Exercise materials —
════

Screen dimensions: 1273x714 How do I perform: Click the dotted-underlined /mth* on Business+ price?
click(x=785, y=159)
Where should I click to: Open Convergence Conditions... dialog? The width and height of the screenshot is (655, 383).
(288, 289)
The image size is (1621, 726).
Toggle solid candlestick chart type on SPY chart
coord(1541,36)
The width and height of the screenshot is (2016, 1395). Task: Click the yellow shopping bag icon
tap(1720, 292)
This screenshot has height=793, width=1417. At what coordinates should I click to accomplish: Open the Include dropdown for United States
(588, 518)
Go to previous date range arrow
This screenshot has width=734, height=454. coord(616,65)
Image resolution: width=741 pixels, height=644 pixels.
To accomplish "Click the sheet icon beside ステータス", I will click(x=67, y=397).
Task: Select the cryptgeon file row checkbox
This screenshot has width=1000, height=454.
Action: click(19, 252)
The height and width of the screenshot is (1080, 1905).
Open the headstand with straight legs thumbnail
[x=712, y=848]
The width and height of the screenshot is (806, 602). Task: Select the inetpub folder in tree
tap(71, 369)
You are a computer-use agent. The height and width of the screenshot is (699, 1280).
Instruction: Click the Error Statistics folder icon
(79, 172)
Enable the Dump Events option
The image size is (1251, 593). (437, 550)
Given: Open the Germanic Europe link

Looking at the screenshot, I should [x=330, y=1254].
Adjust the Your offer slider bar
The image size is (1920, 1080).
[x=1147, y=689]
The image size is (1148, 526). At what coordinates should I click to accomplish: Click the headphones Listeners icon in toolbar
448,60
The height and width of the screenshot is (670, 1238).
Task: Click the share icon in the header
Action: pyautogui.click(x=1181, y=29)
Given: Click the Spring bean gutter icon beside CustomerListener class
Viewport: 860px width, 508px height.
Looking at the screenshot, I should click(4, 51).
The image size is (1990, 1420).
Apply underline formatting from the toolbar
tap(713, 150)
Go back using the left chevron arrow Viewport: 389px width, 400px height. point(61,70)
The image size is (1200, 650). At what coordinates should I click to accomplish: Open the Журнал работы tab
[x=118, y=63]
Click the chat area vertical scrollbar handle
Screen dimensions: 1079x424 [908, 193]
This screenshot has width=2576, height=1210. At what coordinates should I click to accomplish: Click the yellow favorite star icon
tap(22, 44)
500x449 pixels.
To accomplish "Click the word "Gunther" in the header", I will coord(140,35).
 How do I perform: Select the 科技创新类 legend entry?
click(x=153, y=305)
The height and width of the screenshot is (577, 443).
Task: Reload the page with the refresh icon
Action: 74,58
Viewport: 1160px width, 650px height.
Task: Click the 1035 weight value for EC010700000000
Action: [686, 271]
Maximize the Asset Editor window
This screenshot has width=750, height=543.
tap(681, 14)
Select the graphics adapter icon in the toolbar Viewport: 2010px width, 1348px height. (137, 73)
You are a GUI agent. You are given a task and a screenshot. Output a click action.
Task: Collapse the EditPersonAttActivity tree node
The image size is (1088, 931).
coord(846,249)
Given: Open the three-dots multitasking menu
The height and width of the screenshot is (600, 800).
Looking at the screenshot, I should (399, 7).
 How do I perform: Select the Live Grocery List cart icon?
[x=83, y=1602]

════

Task statement —
Reproduce verbatim the stretch of data from the line that contains "Where should I" through the line that contains "This screenshot has width=734, height=454.".

Result —
Where should I click to: Open Convergence Conditions... dialog? The width and height of the screenshot is (655, 383).
(288, 289)
The image size is (1621, 726).
Toggle solid candlestick chart type on SPY chart
coord(1541,36)
The width and height of the screenshot is (2016, 1395). Task: Click the yellow shopping bag icon
tap(1720, 292)
This screenshot has height=793, width=1417. At what coordinates should I click to accomplish: Open the Include dropdown for United States
(588, 518)
Go to previous date range arrow
This screenshot has width=734, height=454. coord(616,65)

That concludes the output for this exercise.